→ **WHAT THIS TASK INVOLVES**: Transcribe verbatim the portion of the text below on the Ieng Sary prosecution decision, from "Ieng Sary held" up to and including "to prosecute him.".

→ **TEXT PASSAGE**:
Pre-Trial Chamber finds that 1979 trial in absentia and royal amnesty do not bar prosecution against Ieng Sary


In a reasoned decision rendered on 11 April 2011, the Pre-Trial Chamber of the Extraordinary Chambers in the Courts of Cambodia (ECCC) found that neither the in absentia conviction of Ieng Sary by the People’s Revolutionary Tribunal in 1979 nor the Royal Amnesty granted to him in 1996, bar the current prosecution of  Ieng Sary before the ECCC.

Ieng Sary held the position of Deputy Prime Minister in Charge of Foreign Affairs during the regime of Democratic Kampuchea and he was also a member of the Standing Committee of the Communist Party of Kampuchea. He was indicted by an order of the Co-Investigating Judges on 15 September 2010 on charges of genocide, crimes against humanity and greave breaches of the 1949 Geneva conventions, as well as murder, torture and religious prosecution under the 1956 Cambodian Penal Code. Mr. Ieng filed an appeal against the indictment to the Pre Trial-Chamber challenging the ECCC’s jurisdiction to prosecute him.

→ **INFORMATION PROVIDED**:
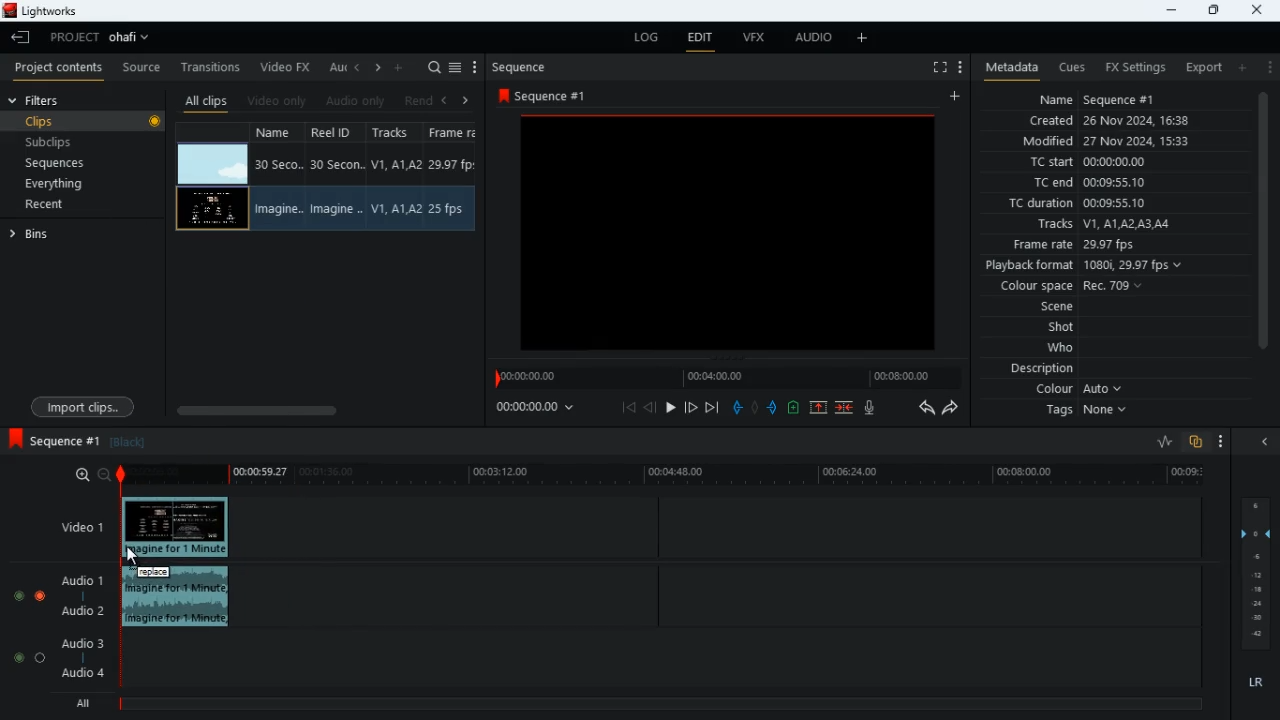 This screenshot has height=720, width=1280. I want to click on Frame rate, so click(453, 165).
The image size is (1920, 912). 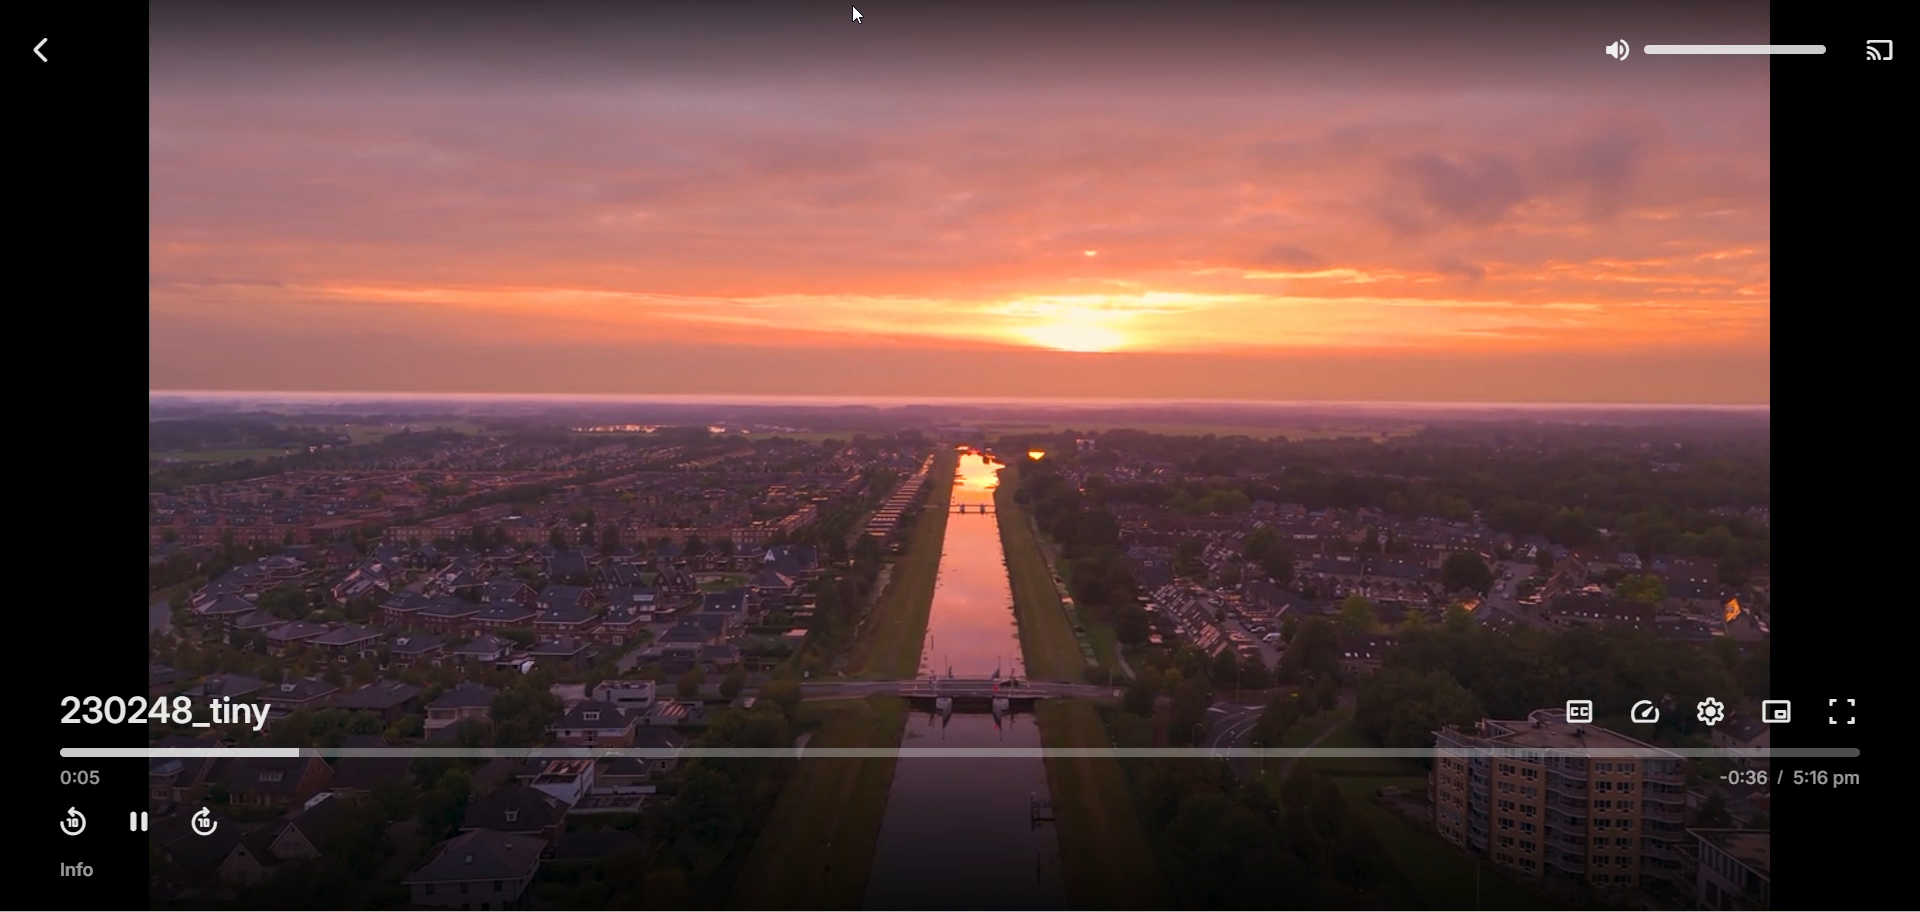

→ **SOLUTION TO THE PROBLEM**:
Ieng Sary held the position of Deputy Prime Minister in Charge of Foreign Affairs during the regime of Democratic Kampuchea and he was also a member of the Standing Committee of the Communist Party of Kampuchea. He was indicted by an order of the Co-Investigating Judges on 15 September 2010 on charges of genocide, crimes against humanity and greave breaches of the 1949 Geneva conventions, as well as murder, torture and religious prosecution under the 1956 Cambodian Penal Code. Mr. Ieng filed an appeal against the indictment to the Pre Trial-Chamber challenging the ECCC’s jurisdiction to prosecute him.